Kyle and I have been Tweeting back and forth all weekend about spiralling our grade 9 applied classes. We have been teaching using an inquiry based approach (4 part math lesson) and thought that spiralling would fit right in. We’ll keep you posted. Here is my day-to-day plan by topic and task, so far .

I’ll Continue….

a ton of stuff….but here are a few

Keeping my students curious.

Strengthening the connection between algebraic representations and graphical representations using Desmos! 

Documenting my class by taking a picture/tweet for every school day.

Warm ups – To start every class we do a warm up / starter. Most of these starters are math related but for me the most important part is that the starters allow our class to “Gel”. My buddy @Regan_bio is an advocate for always saying we should show our students that we are human and remember they are human too. Take the first 5 minutes of class and be a good human with your kids…..maybe they will be more ready to do some math!

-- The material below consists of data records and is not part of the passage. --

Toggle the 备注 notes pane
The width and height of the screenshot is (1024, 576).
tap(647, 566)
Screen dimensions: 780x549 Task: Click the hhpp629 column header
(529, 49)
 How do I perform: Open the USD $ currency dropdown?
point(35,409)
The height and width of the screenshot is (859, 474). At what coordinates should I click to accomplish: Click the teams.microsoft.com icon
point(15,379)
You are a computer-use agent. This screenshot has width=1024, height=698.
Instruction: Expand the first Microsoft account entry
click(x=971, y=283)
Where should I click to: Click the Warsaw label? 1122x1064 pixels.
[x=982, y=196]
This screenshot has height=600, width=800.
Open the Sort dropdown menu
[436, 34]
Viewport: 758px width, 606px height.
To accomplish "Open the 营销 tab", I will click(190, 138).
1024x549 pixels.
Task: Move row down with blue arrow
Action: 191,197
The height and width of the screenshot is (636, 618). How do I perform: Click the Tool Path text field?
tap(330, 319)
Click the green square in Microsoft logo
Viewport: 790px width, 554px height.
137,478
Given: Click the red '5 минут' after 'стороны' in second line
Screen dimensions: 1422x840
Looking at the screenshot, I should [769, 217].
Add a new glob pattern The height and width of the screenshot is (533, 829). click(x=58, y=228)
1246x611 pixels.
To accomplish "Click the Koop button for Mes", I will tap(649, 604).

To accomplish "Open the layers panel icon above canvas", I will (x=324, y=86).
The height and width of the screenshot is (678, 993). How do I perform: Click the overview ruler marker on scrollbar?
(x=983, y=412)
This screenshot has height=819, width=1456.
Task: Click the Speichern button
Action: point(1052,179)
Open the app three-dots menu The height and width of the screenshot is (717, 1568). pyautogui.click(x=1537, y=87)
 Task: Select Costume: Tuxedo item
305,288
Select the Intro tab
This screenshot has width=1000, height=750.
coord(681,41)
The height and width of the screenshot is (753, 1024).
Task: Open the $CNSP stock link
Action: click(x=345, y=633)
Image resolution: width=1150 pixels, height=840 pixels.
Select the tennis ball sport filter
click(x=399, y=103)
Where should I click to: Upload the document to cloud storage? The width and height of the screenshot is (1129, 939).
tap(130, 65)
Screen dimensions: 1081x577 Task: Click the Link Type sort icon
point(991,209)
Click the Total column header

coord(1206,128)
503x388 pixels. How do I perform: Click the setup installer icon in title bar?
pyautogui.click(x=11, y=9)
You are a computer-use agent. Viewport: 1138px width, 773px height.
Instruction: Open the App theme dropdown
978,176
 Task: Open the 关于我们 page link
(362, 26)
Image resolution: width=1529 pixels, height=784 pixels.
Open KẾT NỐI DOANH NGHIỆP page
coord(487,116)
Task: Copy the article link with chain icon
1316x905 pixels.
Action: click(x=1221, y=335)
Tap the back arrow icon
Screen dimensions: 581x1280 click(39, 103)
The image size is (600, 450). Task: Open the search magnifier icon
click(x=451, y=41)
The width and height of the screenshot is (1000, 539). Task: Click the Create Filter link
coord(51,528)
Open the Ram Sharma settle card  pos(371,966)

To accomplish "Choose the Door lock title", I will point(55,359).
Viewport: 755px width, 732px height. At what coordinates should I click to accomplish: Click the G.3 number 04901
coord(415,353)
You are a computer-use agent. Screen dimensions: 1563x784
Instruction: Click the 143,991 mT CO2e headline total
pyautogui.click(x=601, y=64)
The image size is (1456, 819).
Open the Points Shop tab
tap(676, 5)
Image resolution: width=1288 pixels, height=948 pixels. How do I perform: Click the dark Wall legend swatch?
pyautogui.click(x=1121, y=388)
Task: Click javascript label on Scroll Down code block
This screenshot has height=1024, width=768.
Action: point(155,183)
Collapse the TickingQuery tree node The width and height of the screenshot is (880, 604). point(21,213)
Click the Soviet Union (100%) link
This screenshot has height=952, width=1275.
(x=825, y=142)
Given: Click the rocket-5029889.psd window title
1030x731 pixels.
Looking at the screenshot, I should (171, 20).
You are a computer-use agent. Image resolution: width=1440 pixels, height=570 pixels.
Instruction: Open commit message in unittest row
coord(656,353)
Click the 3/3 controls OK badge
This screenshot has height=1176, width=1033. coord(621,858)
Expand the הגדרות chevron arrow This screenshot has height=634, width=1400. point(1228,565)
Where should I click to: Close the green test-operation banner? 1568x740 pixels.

Recently Mary Bourassa has shared her great list of daily warm ups for her grade 10 applied class. Check out her warm ups.

Here’s what we have been doing…

Monday’sEstimation180 – As a class we complete one of these great challenges (10 minutes). We track our progress on Andrew’s / Michael Fenton’s provided handout.

Tuesday’s – Visual Patterns. I choose a pattern for us to determine the equation.

Wednesday’s – Pictionary – Our class is split into two teams. They take turns drawing and guessing objects, sayings, math ideas that I have picked out. Most of the time this is a non math game. (10 minutes)

Thursday’s – Throw Back Thursday — I choose a question / skill that my class has been exposed to in the past and we work on our whiteboards on this as a review question.

Friday’s – 20 Questions. — I pick something and the class has 20 yes or no questions to try and guess what I have picked. We then play a second round where the class together picks something and I try to guess. (10 minutes).

Have an exciting second semester everybody!